— WORKING DATA —
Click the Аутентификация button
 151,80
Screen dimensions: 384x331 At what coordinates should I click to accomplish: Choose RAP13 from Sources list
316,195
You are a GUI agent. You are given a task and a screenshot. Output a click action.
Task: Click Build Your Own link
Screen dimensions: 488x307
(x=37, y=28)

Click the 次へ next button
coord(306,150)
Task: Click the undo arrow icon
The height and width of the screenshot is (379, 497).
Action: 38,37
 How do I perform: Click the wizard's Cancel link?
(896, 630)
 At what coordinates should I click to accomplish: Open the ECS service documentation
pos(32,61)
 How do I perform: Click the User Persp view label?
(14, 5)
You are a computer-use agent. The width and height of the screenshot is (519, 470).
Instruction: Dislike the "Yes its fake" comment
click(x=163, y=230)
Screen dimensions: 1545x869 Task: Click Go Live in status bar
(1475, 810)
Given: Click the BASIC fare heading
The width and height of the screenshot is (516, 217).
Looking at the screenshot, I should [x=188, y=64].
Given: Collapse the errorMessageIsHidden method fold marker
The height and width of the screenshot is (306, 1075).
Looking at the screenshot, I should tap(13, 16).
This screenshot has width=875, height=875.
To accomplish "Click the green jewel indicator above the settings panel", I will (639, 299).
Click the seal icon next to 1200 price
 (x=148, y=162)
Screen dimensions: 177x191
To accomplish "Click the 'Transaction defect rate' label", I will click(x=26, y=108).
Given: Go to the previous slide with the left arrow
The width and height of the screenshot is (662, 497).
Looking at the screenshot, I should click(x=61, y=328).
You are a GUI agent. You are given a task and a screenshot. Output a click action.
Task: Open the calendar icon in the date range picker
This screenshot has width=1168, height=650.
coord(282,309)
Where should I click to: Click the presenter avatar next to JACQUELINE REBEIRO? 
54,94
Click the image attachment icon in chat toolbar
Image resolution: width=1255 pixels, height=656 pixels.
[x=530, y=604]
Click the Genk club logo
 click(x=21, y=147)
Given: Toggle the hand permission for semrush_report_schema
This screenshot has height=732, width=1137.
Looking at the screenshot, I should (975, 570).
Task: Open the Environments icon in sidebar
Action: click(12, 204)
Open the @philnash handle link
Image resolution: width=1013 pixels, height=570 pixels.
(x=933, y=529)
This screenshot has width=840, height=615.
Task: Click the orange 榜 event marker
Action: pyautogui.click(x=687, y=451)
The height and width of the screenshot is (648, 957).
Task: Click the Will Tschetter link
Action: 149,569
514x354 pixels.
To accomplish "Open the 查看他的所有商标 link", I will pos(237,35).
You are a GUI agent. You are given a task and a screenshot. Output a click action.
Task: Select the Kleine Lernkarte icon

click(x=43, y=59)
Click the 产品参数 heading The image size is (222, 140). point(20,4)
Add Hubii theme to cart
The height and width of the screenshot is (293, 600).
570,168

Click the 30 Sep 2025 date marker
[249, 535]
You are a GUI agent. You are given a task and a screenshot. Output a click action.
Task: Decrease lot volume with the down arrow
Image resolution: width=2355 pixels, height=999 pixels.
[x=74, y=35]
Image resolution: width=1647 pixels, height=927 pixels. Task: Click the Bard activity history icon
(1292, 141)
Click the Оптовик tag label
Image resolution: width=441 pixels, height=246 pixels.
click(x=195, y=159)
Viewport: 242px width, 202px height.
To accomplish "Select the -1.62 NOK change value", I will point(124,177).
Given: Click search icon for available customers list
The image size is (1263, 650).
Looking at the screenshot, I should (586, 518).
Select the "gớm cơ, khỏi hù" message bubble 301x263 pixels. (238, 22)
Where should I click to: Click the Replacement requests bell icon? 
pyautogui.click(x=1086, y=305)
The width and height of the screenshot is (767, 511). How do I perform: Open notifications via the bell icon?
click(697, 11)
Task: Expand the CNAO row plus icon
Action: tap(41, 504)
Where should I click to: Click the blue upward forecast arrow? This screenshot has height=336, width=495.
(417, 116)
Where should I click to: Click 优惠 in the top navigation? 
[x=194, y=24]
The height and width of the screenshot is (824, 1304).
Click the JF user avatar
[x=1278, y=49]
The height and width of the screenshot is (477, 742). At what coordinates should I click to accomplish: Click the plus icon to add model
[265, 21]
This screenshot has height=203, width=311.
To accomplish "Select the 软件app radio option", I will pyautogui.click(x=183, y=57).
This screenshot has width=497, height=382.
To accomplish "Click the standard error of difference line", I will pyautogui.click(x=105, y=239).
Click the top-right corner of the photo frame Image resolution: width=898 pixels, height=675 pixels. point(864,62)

— YOUR OBJECTIVE —
Copy every line of the entries above that contains the string "bell", matching case exactly.

— EXERCISE OUTPUT —
Where should I click to: Click the Replacement requests bell icon? 
The width and height of the screenshot is (767, 511). How do I perform: Open notifications via the bell icon?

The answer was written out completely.